Buying plasma from Canadians undermines Canadian Blood Services’ donor recruitment
Ottawa – In the face of donor shortfalls, Canadian Blood Services (CBS) may partner with the giant multinational, Grifols, to pay Canadians to sell their plasma, knowing this will further jeopardize our voluntary donation system.
On June 13, 2022, CBS issued a statement identifying the need for 100,000 new donors to replenish a “critically low national blood inventory.”
“Laudably, Canadian Blood Services pledges to find new voluntary donors. But behind the scenes, CBS is capitulating to the paid plasma industry,” said health safety expert Dr. Michèle Brill-Edwards, Health Canada’s senior physician responsible for the regulation of prescription drugs in Canada from 1988 to 1992.
Small scale for-profit plasma collection centres have operated in Saskatchewan, Manitoba and New Brunswick without CBS involvement since 2016. Paying people for plasma is banned in other provinces, including Quebec, Ontario and British Columbia. The proposed public-private partnership of CBS and Spanish plasma firm Grifols threatens to massively change the way plasma is collected in Canada.
“Once payment to Canadians for their plasma becomes the norm, recruitment of voluntary donors will decline, as experienced in European countries,” warns Dr. Brill-Edwards. Specifically, the security of the Canadian blood supply is especially vulnerable, as blood collection must remain voluntary and cannot be commercialized for safety reasons.

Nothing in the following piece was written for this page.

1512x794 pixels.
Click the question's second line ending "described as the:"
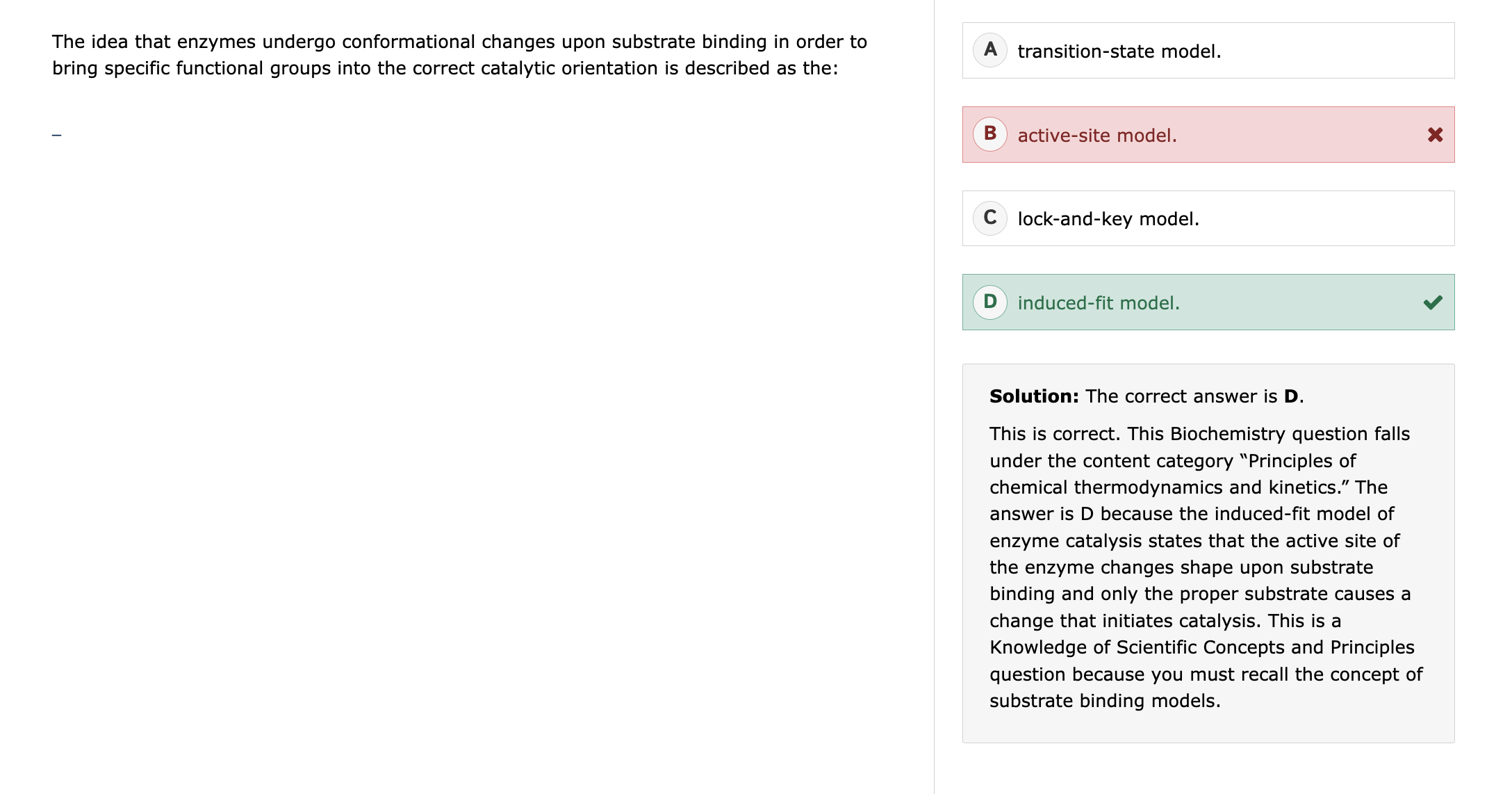445,68
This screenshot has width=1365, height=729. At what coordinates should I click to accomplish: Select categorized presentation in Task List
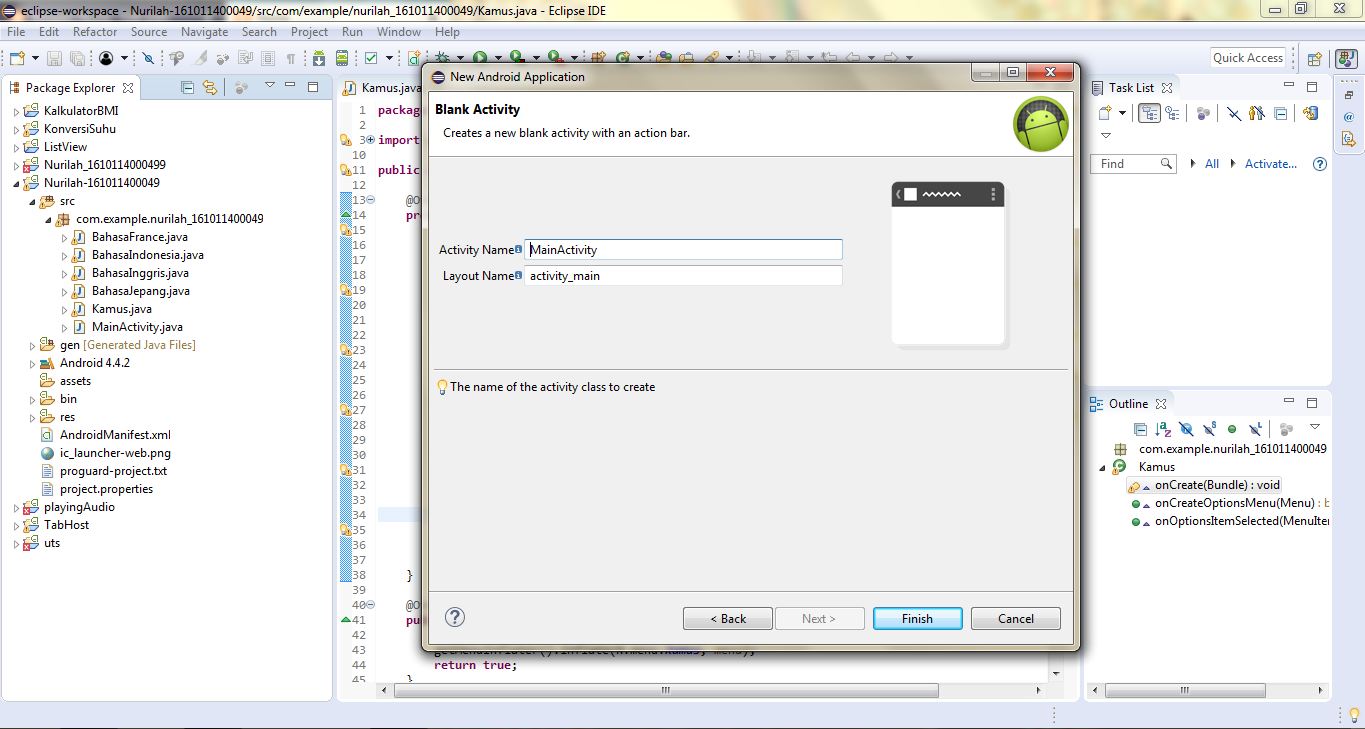[x=1151, y=113]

“The drive to increase plasma collection should not compromise CBS’s commitment to unpaid blood and plasma donations, as recommended by the 1997 Krever Inquiry into the Tainted Blood Scandal.”
Dr. Brill-Edwards notes there are other steps that can improve inventories of valuable plasma, such as increasing voluntary collection, controls to prevent overuse, limits on commercialization, and research initiatives to develop new technology for the manufacture of plasma proteins.
“The Canadian Health Coalition remains steadfastly opposed to paid collection of plasma in Canada,” said Pauline Worsfold, RN, chairperson of the Canadian Health Coalition. “Buying plasma from people exploits the vulnerable of our society, and these for-profit collection centres are akin to payday loans and pawn shops.”
The Canadian Health Coalition comprises community groups, researchers, and frontline health care workers’ unions.